THE 1Malaysia Development Bhd (1MDB) scandal is an election issue for voters, especially now that they have been given a clearer picture of what has transpired and its impact on the country.
The continued traction the subject is having outside the Klang Valley suggests that Pakatan Harapan may be able to rally voters around the issue ahead of the 14th general election.
Residents of an Ipoh suburb told The Malaysian Insight that they understood the salient points of the issue after they were explained to them in plain language at a ceramah last night.
The “Love Malaysia, End Kleptocracy” ceramah in Klebang, just outside Ipoh, is the latest in a series of roadshows to explain the multi-billion ringgit scandal to Malaysians, especially those living in rural and remote areas.
The roadshow will culminate in a massive Pakatan rally in Petaling Jaya on October 14.
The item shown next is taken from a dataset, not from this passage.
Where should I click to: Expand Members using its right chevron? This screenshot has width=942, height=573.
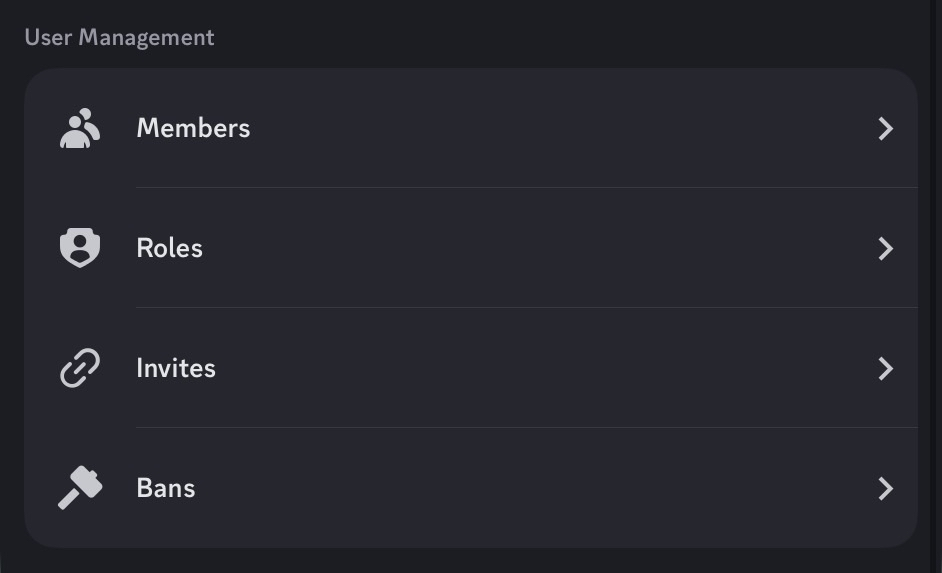(885, 128)
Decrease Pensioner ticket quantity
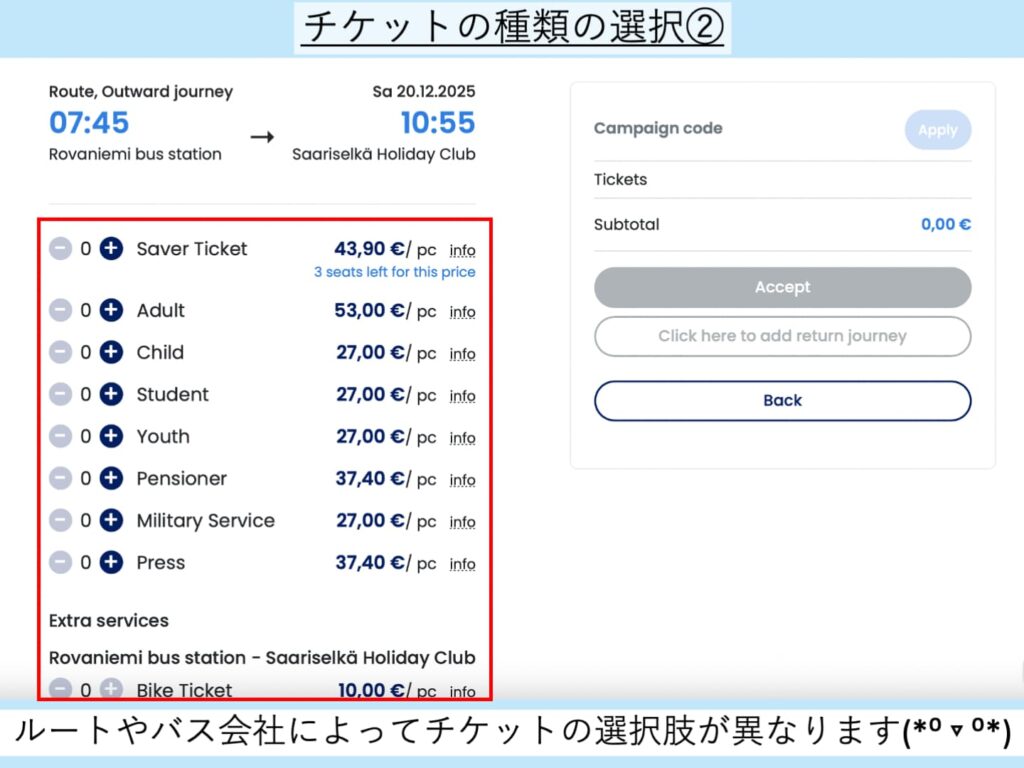This screenshot has width=1024, height=768. tap(61, 479)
Housewife Habibah Khalid, 53, said former prime minister Dr Mahathir Mohamad’s account of 1MDB events last night was the best she had heard so far.
“His explanation on 1MDB we can understand. We didn’t really understand (Prime Minister) Najib’s role in it in the past.
“But when Tun M came down here and explained, then we can imagine it,” she said.
Dr Mahathir told the audience that Najib had created the state investment fund with financier Low Teck Jho to allegedly generate money to buy the loyalty of his Umno subordinates.
1MDB was used to apply for loans, which were siphoned and stolen, Dr Mahathir said. The RM42 billion debt that had been racked up was then left for the people to pay, he claimed.
Salesperson Beh Hooi Luan, 53, was at the ceramah because of Dr Mahathir.
“I came because a friend told me Tun M would be here.
“We want to change the government as BN has been in power long enough. Tun M spoke about 1MDB in his speech and the country is in a lot of debt,” she said.
Nasaruddin M Soid, 46, came to hear what Dr Mahathir had to say for himself after seeing the former premier vilified on mainstream media such as TV3 and Berita Harian.
“I wanted to compare what they were saying about Tun and what Tun himself had to say,” said the Kuala Kangsar resident.
“During Tun’s time, our country was famous all over the world. Now we have 1MDB; our ringgit is shrinking. The country is in bad shape.”
Ipoh resident, Jiwa Yogeswari, 27, hoped the roadshows would continue to offer more talks and explanations tailored for kampung folk.
“I think many village folk still don’t understand it. But when Tun explains it, I am able to understand.”